More than 40% of U.S. GDP is services, such as financial services and healthcare. These aren’t easily transported, so being able to export them to nearby countries is important. NAFTA eliminates trade barriers in nearly all service sectors, which are often highly regulated. NAFTA requires governments to publish all regulations, lowering hidden costs of doing business.

JOB CREATION (that’s right, creation): NAFTA exports created nearly 5 million new U.S. jobs. Most of those jobs went to 17 states, but all states saw some increases. U.S. manufacturers added more than 800,000 jobs between 1993 and 1997. That’s because manufacturers exported $487 billion in 2014, generating nearly $40,000 in export revenue for each factory worker. (Source: “NAFTA Triumphant: Assessing Two Decades of Gains,” U.S. Chamber of Commerce, October 27, 2015.)

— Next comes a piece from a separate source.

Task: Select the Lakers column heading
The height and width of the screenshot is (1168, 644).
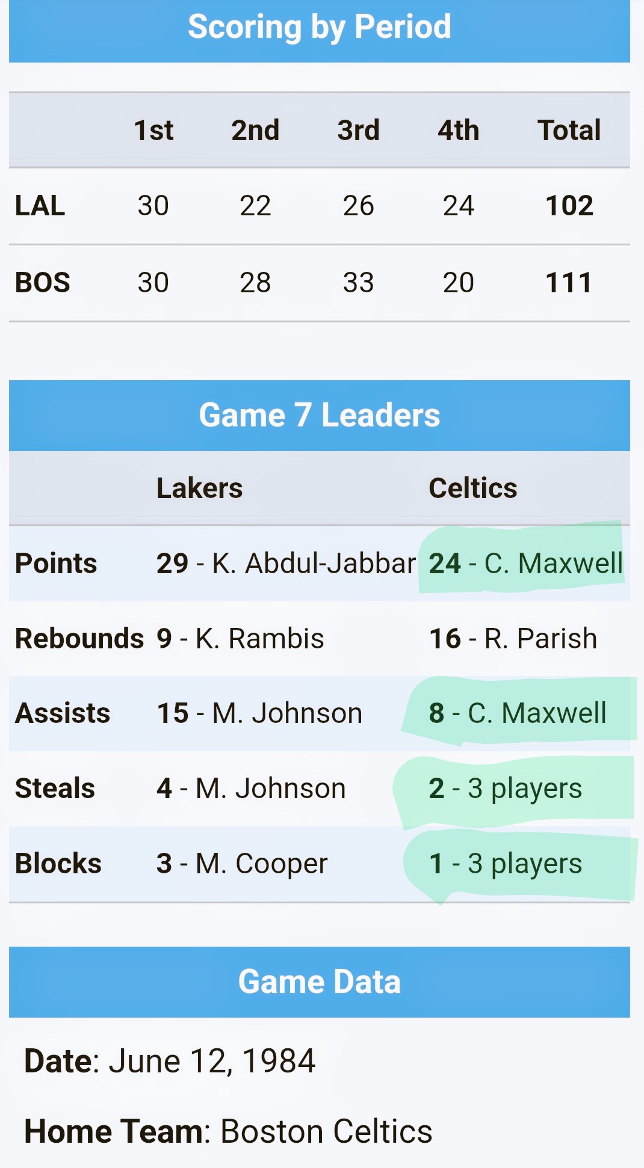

Even imports from NAFTA partners created jobs. That’s because nearly 40% of U.S. imports from Mexico originated with American companies. They designed the products domestically, then outsourced some portion of the process in Mexico. Without NAFTA, they would have gone to China. They may not have been created at all. (Source: “NAFTA, 20 Years Later,” Knowledge@Wharton, February 19, 2014.)

A good, even-handed discussion of NAFTA’s pros and cons is at http://www.cfr.org/trade/naftas-economic-impact/p15790 . 
This article includes claims (and resources) echoed in your article that the agreement resulted in large losses of U.S. jobs. Still, it concludes: “ But most economists say it is a stretch to blame these shifts on NAFTA. Manufacturing in the United States was under stress decades before the treaty, and job losses in that sector are viewed as part of a structural shift in the U.S. economy toward light manufacturing and high-end services. Edward Alden, a senior fellow at the Council on Foreign Relations, says that broader economic trends affecting U.S. employment, such as China’s economic rise, wouldn’t be substantially altered by U.S. policy shifts toward NAFTA.”

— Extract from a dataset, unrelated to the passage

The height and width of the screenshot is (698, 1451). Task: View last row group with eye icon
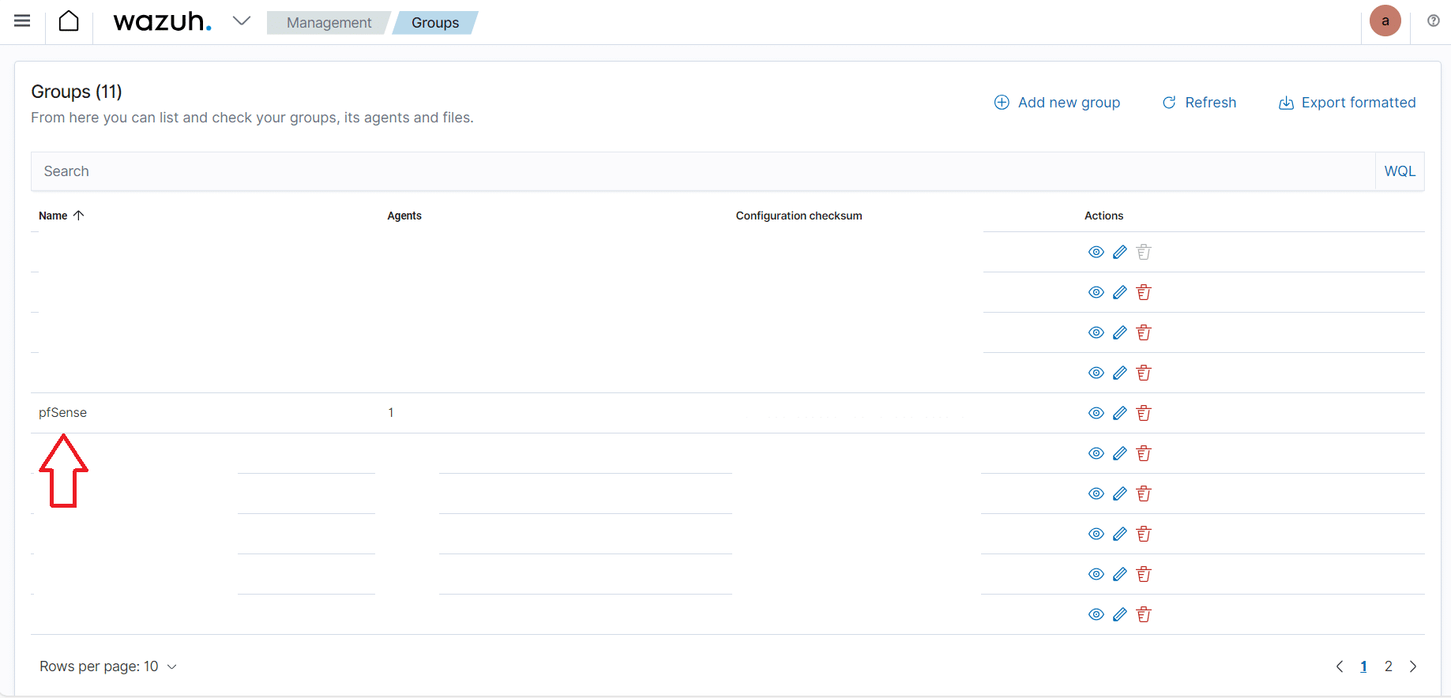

Hundreds of other sources exist that offer a much more balanced account of trade pacts in general than one would hear from Senator Sanders’ repeated railings. More importantly, he hasn’t offered a single example of how he intends to make an isolationist trade policy work in an environment of increasing global interaction.

In my opinion, you’ll do your fellow Sanders supporters much more good if you start asking them to research his positions and form reasoned, well-supported arguments that will stand up against a Republican onslaught in the general election. Those arguments may even persuade some Hillary supporters to cross lines, as your headline purports to be your purpose.